An avalanche of books has roared off the presses since the outbreak of the Six Day War on June 5, 1967, yet Guy Laron’s new paperback edition of The Six Day War: The Breaking of the Middle East (Yale University Press), a bracing account of its causes, offers fresh insights into a seminal conflict that tripled Israel’s size and redrew the map of the Middle East.
Laron, a senior lecturer in international relations at the Hebrew University in Jerusalem, focuses on several key issues — Israel’s intermittent clashes with Syria as a prelude to war, the Soviet Union’s, Egypt’s, Jordan’s and the Palestinians’ respective roles in fomenting it, the United States’ attempts to head it off, and Israel’s territorial designs.
The immediate root cause of the war turned on Israel’s border dispute with Syria within the contested demilitarized zone, which was established in the wake of the 1948 Arab-Israeli war. Consisting of about 200 square kilometres, the zone was divided into three areas to the east and northeast of the Sea of Galilee.
The Syrian position was that Israel should not have a right of access to it until a final agreement concerning its status was signed. Israel’s interpretation was diametrically different: Israel had full sovereignty over it and could do as it pleased. The issue was complicated by the fact that Israeli and Syrian farmers owned land within the zone.

AIM 1>
Reproduce the Six Day War review from "Laron, a senior" up to and including "Sea of Galilee.".
AIM 2>
Carry on with the Six Day War review, picking up after its final sentence.

EXTRACTED RECORDS>

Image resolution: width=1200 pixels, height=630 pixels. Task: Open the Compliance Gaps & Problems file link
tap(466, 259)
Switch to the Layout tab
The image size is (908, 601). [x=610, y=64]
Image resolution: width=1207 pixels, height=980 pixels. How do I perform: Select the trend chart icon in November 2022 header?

* * *

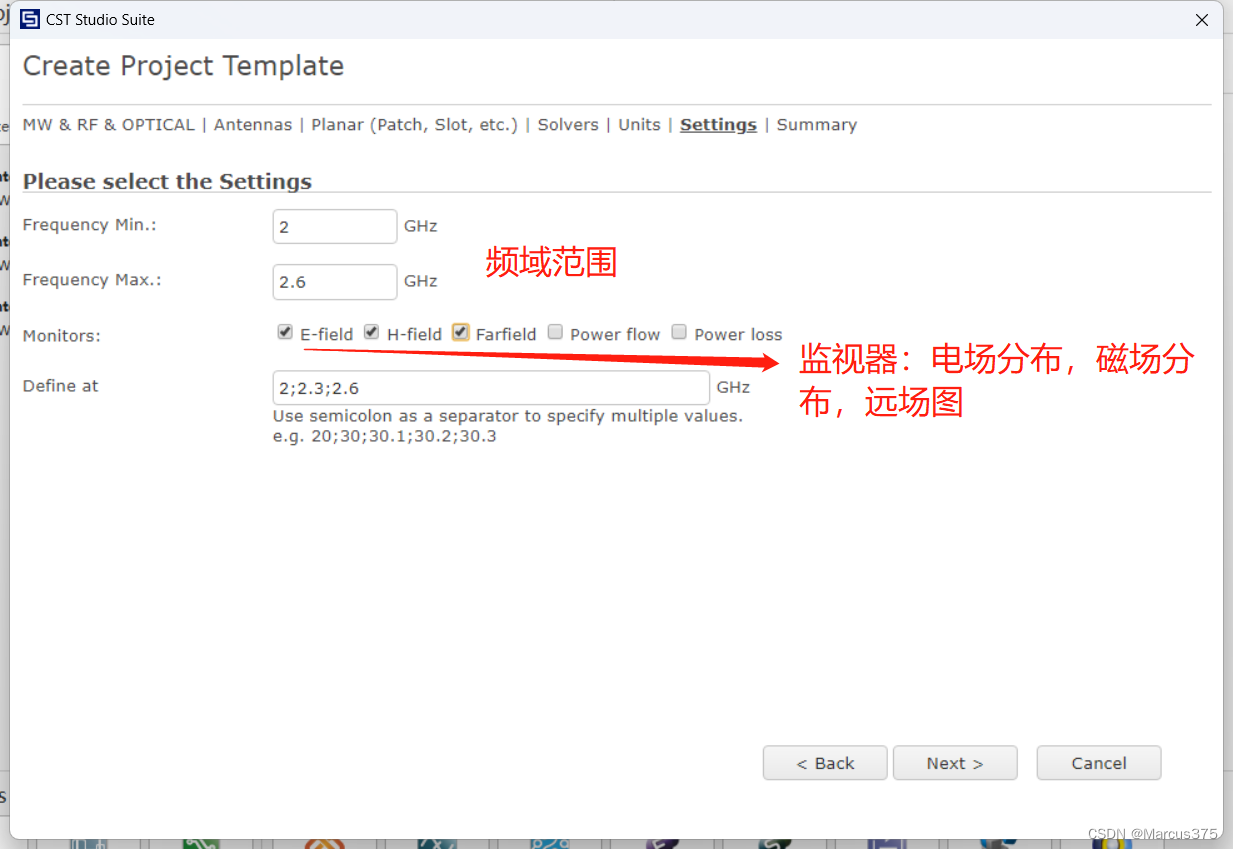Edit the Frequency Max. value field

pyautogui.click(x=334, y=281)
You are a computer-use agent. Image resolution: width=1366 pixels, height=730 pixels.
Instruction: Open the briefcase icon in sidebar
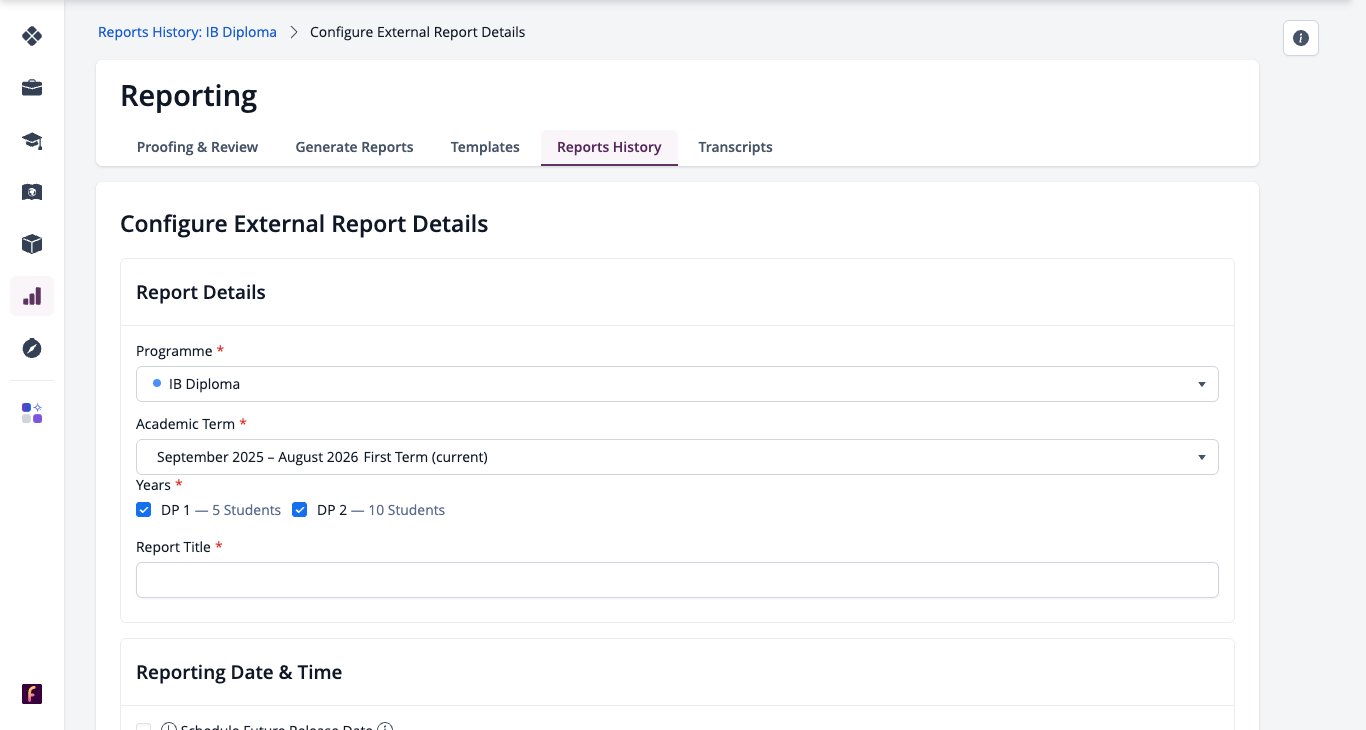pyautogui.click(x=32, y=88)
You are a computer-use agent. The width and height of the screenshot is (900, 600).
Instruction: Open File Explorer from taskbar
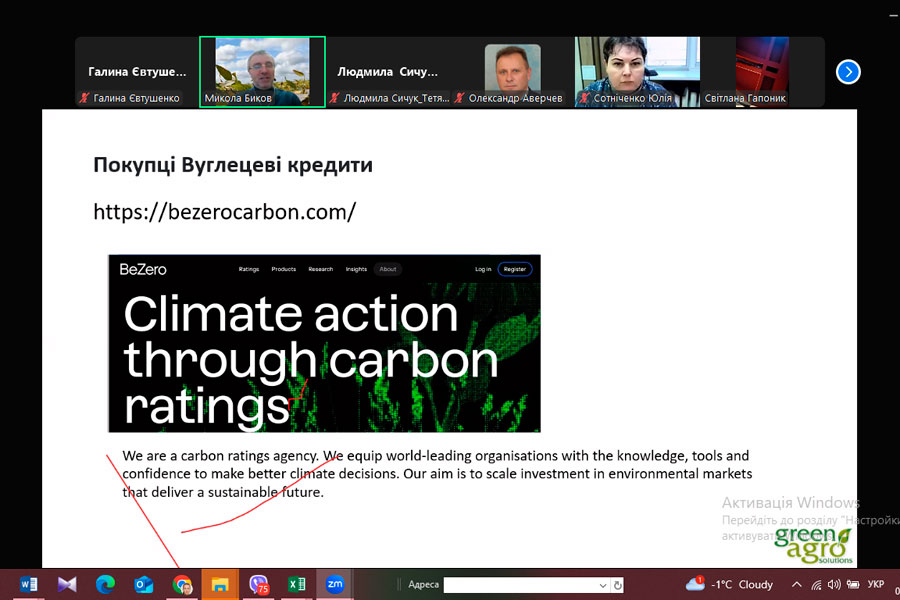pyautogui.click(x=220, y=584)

--

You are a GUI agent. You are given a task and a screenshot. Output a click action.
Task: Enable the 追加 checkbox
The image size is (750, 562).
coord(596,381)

FINAL RESULT 1>
Laron, a senior lecturer in international relations at the Hebrew University in Jerusalem, focuses on several key issues — Israel’s intermittent clashes with Syria as a prelude to war, the Soviet Union’s, Egypt’s, Jordan’s and the Palestinians’ respective roles in fomenting it, the United States’ attempts to head it off, and Israel’s territorial designs.
The immediate root cause of the war turned on Israel’s border dispute with Syria within the contested demilitarized zone, which was established in the wake of the 1948 Arab-Israeli war. Consisting of about 200 square kilometres, the zone was divided into three areas to the east and northeast of the Sea of Galilee.

FINAL RESULT 2>
The disagreement was serious enough to spark periodic air and land battles between Israel and Syria from the 1950s onward. The Syrian army on the Golan Heights would shell Israeli settlements, prompting swift reprisals by Israel’s air force. On April 7, 1967, the situation spun out of control when Israeli aircraft downed six Syrian MiGs in a dogfight. Subsequently, the Soviet Union — Syria’s ally and arms supplier — circulated a false rumor that Israel was massing forces on its northern border to attack Syria. The Soviet ambassador in Damascus, Anatoli Barkovski, conveyed that message to Syrian Foreign Minister Ibrahim Makhus, and it inflamed the region.
Before the eruption of these border incidents, tensions were already boiling over. Arab states were outraged by Israel’s plan to divert regional waters for its pipeline from the Sea of Galilee to the Negev Desert. Israel was furious over Syria’s retaliatory water diversion plans and its support of Fatah, a Palestinian guerrilla group opposed to Israel’s existence.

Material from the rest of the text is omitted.